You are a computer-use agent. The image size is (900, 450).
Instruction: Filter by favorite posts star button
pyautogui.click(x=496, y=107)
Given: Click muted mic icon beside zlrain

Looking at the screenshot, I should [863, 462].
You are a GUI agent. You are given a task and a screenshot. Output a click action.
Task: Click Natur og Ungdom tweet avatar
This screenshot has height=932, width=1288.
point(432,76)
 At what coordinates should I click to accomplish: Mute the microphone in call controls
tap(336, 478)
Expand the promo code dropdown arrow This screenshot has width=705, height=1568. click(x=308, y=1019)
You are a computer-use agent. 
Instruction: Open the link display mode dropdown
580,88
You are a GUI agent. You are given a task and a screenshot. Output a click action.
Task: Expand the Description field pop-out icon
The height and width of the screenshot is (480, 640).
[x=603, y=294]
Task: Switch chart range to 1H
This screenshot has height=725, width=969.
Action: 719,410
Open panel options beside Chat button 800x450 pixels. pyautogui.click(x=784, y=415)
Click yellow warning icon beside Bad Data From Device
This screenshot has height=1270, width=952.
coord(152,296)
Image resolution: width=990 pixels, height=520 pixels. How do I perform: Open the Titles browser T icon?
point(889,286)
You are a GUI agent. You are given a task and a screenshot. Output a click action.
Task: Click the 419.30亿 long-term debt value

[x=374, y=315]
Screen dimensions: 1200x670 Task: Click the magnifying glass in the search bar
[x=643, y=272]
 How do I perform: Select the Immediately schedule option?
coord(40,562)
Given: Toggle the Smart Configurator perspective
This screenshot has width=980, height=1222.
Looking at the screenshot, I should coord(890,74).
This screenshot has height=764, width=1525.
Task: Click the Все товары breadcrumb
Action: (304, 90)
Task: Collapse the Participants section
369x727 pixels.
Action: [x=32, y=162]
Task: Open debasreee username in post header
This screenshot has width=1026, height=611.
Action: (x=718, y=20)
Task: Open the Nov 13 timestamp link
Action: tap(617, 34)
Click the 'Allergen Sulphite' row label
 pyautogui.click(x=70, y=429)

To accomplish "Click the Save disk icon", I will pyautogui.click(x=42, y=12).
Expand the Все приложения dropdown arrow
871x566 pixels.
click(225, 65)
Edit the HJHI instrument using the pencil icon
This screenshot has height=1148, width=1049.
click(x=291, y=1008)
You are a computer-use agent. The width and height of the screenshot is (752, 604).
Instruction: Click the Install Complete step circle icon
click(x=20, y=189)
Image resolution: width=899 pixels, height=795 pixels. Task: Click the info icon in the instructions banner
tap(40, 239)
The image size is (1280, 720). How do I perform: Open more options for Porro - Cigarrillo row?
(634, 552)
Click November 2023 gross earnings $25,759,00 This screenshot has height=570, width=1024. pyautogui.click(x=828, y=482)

▸ WHAT TO DO:
The full set of entries above needs to be restated word for word.

▸ FINAL ANSWER:
You are a computer-use agent. The image size is (900, 450).
Instruction: Filter by favorite posts star button
pyautogui.click(x=496, y=107)
Given: Click muted mic icon beside zlrain

Looking at the screenshot, I should [863, 462].
You are a GUI agent. You are given a task and a screenshot. Output a click action.
Task: Click Natur og Ungdom tweet avatar
This screenshot has height=932, width=1288.
point(432,76)
 At what coordinates should I click to accomplish: Mute the microphone in call controls
tap(336, 478)
Expand the promo code dropdown arrow This screenshot has width=705, height=1568. click(x=308, y=1019)
You are a computer-use agent. 
Instruction: Open the link display mode dropdown
580,88
You are a GUI agent. You are given a task and a screenshot. Output a click action.
Task: Expand the Description field pop-out icon
The height and width of the screenshot is (480, 640).
[x=603, y=294]
Task: Switch chart range to 1H
This screenshot has height=725, width=969.
Action: 719,410
Open panel options beside Chat button 800x450 pixels. pyautogui.click(x=784, y=415)
Click yellow warning icon beside Bad Data From Device
This screenshot has height=1270, width=952.
coord(152,296)
Image resolution: width=990 pixels, height=520 pixels. How do I perform: Open the Titles browser T icon?
point(889,286)
You are a GUI agent. You are given a task and a screenshot. Output a click action.
Task: Click the 419.30亿 long-term debt value

[x=374, y=315]
Screen dimensions: 1200x670 Task: Click the magnifying glass in the search bar
[x=643, y=272]
 How do I perform: Select the Immediately schedule option?
coord(40,562)
Given: Toggle the Smart Configurator perspective
This screenshot has width=980, height=1222.
Looking at the screenshot, I should coord(890,74).
This screenshot has height=764, width=1525.
Task: Click the Все товары breadcrumb
Action: (304, 90)
Task: Collapse the Participants section
369x727 pixels.
Action: [x=32, y=162]
Task: Open debasreee username in post header
This screenshot has width=1026, height=611.
Action: (x=718, y=20)
Task: Open the Nov 13 timestamp link
Action: tap(617, 34)
Click the 'Allergen Sulphite' row label
 pyautogui.click(x=70, y=429)

To accomplish "Click the Save disk icon", I will pyautogui.click(x=42, y=12).
Expand the Все приложения dropdown arrow
871x566 pixels.
click(225, 65)
Edit the HJHI instrument using the pencil icon
This screenshot has height=1148, width=1049.
click(x=291, y=1008)
You are a computer-use agent. The width and height of the screenshot is (752, 604).
Instruction: Click the Install Complete step circle icon
click(x=20, y=189)
Image resolution: width=899 pixels, height=795 pixels. Task: Click the info icon in the instructions banner
tap(40, 239)
The image size is (1280, 720). How do I perform: Open more options for Porro - Cigarrillo row?
(634, 552)
Click November 2023 gross earnings $25,759,00 This screenshot has height=570, width=1024. pyautogui.click(x=828, y=482)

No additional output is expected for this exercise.